→ **Exercise objective**: Please quote the Q Ranch Pueblo text below word for word, everything from "Q Ranch Pueblo is" down to "there since 1990.".
--- start of Source excerpt ---
Where the elk come for cocktails
Where the elk come for cocktails

Q Ranch Pueblo

Q Ranch Pueblo is located at latitude 34° 03' 21" N and longitude 110° 48' 23" W; it is 5539' above sea level at the main ranch house. The nearest town, Young, lies 22 miles west, by vehicle. The Arizona Archaeological Society (AAS) has conducted archaeological studies there since 1990.

The Pueblo is composed of two main pueblo room blocks divided by what is now a deeply entrenched, major drainage. Both pueblo room blocks are surrounded on either side by a large expanse of mountain meadow, similar in general configuration and layout to that found at Grasshopper Pueblo. Indeed, Q Ranch Pueblo has numerous architectural and artifactual characteristics similar to those associated with Grasshopper Pueblo. The pueblos at Q Ranch have beautifully constructed, banded masonry walls with living and storage rooms surrounding large interior courtyards or plazas. Overall, the pueblo complex covers about four acres.
--- end of Source excerpt ---
--- start of Material supplied ---
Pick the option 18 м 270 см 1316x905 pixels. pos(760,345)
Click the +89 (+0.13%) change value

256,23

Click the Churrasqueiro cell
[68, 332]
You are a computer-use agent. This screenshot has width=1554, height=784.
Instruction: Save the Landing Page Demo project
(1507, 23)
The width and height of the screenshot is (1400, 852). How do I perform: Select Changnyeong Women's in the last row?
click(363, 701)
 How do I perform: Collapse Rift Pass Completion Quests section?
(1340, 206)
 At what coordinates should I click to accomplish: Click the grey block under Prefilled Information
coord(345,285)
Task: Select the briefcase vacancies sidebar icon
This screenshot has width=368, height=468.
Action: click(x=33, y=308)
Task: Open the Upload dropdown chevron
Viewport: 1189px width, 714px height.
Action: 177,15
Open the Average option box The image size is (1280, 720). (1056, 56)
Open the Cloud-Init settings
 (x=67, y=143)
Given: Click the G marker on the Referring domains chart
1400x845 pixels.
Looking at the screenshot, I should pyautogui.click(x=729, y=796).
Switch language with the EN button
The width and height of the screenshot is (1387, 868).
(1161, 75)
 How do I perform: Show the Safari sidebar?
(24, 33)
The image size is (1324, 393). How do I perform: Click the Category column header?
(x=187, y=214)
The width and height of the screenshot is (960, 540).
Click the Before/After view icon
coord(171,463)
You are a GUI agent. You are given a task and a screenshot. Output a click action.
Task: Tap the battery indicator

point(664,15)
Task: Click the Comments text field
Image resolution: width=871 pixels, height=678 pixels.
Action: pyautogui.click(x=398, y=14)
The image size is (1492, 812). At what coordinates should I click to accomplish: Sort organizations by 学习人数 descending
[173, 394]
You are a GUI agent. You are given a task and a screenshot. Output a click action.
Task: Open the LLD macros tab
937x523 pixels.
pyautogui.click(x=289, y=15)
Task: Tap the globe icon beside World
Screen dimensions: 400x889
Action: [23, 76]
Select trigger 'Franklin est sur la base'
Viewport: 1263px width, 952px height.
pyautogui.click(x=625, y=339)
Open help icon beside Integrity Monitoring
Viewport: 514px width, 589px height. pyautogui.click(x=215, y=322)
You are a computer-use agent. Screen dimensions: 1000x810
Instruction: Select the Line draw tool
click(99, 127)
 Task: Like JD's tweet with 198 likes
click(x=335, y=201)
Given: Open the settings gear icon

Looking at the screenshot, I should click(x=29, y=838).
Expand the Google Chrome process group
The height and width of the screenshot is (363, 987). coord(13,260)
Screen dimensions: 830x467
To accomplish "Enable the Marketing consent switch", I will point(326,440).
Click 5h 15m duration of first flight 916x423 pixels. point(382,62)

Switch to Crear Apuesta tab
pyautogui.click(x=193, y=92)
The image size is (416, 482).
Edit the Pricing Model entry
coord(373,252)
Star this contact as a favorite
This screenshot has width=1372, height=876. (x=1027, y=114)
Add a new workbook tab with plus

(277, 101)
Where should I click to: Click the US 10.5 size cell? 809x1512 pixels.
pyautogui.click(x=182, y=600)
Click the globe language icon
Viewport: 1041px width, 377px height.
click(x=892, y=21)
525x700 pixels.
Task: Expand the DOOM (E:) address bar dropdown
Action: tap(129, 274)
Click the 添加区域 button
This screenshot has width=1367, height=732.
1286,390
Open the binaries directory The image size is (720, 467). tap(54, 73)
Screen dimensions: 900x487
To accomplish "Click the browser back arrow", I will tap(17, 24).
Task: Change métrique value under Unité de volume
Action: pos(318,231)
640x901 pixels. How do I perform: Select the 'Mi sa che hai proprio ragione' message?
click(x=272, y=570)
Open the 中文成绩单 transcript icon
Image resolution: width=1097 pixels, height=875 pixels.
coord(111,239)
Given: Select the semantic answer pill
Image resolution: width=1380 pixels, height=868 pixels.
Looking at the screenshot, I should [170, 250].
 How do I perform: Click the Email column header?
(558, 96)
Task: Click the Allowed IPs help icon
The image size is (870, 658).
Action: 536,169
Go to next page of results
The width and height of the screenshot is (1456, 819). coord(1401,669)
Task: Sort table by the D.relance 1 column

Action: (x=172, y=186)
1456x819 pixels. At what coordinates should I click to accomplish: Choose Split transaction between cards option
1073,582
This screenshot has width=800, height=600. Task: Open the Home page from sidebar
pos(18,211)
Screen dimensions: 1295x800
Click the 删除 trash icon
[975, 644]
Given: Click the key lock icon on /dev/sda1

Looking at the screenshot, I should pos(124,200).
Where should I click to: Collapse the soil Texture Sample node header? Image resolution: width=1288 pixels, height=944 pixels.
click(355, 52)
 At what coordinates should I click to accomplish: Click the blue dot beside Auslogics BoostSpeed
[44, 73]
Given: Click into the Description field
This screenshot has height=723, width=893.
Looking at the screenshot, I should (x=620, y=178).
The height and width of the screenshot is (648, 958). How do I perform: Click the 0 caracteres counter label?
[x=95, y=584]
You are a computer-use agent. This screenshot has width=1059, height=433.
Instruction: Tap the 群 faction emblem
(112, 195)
--- end of Material supplied ---
→ **Written answer**:
Q Ranch Pueblo is located at latitude 34° 03' 21" N and longitude 110° 48' 23" W; it is 5539' above sea level at the main ranch house. The nearest town, Young, lies 22 miles west, by vehicle. The Arizona Archaeological Society (AAS) has conducted archaeological studies there since 1990.